:: TASK TO CARRY OUT ::
From the MATE v0.2.1 release notes below, write out word for word the passage that opens with the words containing "This release expands" and closes with "prevent incompatible package combinations.".

:: SUPPLIED TEXT ::

┌──

Skip to content

Releases: MooreThreads/mate

Release v0.2.1

23 May 05:36

Choose a tag to compare

Highlights

This release expands FMHA compatibility, improves FP8 output support, adds MODEL1(DS V4) support for DSA, optimizes GDN performance, and introduces new mHC and DeepGEMM MQA Logits capabilities.

Starting from this release, wrapper versions are strictly aligned with the MATE version to prevent incompatible package combinations.

What's Changed

FMHA Updates

Added compatibility support for additional FMHA features:

  • RoPE
  • k_leftpad
  • kv_batch_idx

FP8 SageAttention & FP8 DenseGEMM

Added support for FP8 output and quantization scale outputs.

  • Added FP8 output support.
  • Added quant scale output support.

DeepSeek Sparse Attention

Added MODEL1(DS V4) support for DeepSeek Sparse Attention.

  • Added DSA Prefill support for MODEL1(DS V4).
  • Added DSA Decode support for MODEL1(DS V4).

GDN Updates

Improved GDN performance and expanded Decode capability.

  • Optimized Prefill performance.
  • Optimized Decode performance.
  • Added MTP support for Decode.

mHC

Added support for TF32 mHC pre-norm.

DeepGEMM MQA Logits

Improved paged MQA Logits support for larger batch sizes.

  • Paged MQA Logits now supports larger batch sizes.
  • The maximum supported batch size is only limited by shared memory capacity.

Wrapper Updates

Starting from v0.2.1, wrapper versions are strictly aligned with the MATE version to avoid incompatible package combinations.

  • Use mate check to verify wrapper consistency, including version and commit information.

DeepGEMM Wrapper

Added new interfaces:

  • mHC
  • bf16_gemm_nt

FlashMLA Wrapper

Added support for MODEL1(DS V4) related input arguments.

Bug Fixes

Fixed the following issues:

  • Fixed NaN outputs in Fused MoE Gate under certain scenarios.
  • Fixed IMA issues in MQA Logits.
  • Fixed incorrect FA3 backend selection for Softcap scenarios.

└──

:: DATA EXTRACT ::
┌──

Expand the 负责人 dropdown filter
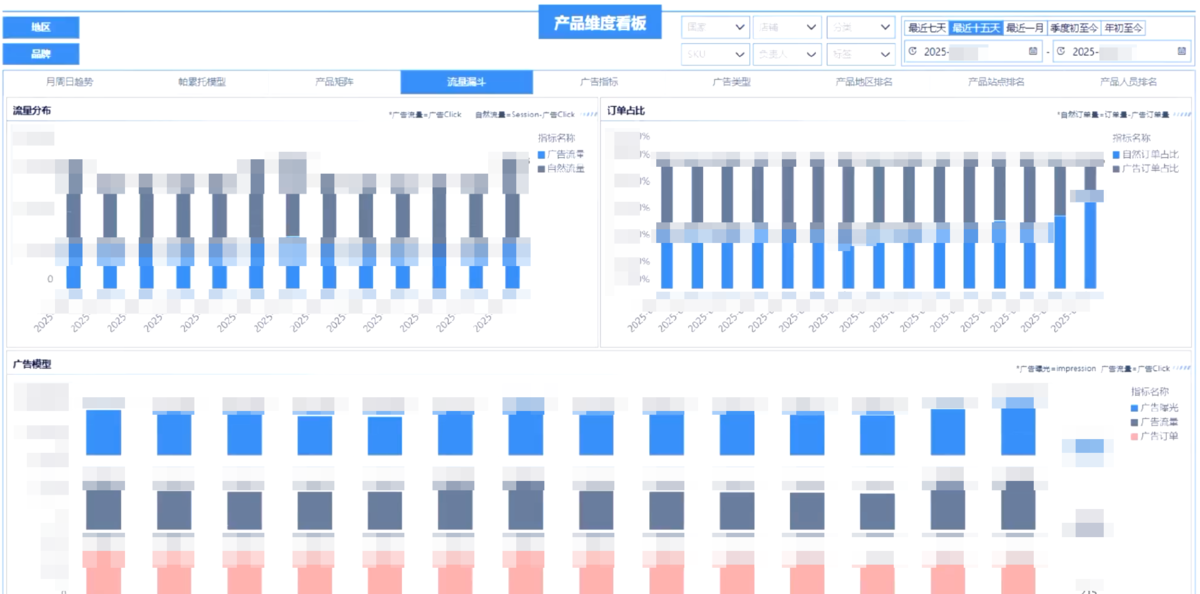The width and height of the screenshot is (1200, 594). pos(787,54)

└──

:: WRITTEN SOLUTION ::
This release expands FMHA compatibility, improves FP8 output support, adds MODEL1(DS V4) support for DSA, optimizes GDN performance, and introduces new mHC and DeepGEMM MQA Logits capabilities.

Starting from this release, wrapper versions are strictly aligned with the MATE version to prevent incompatible package combinations.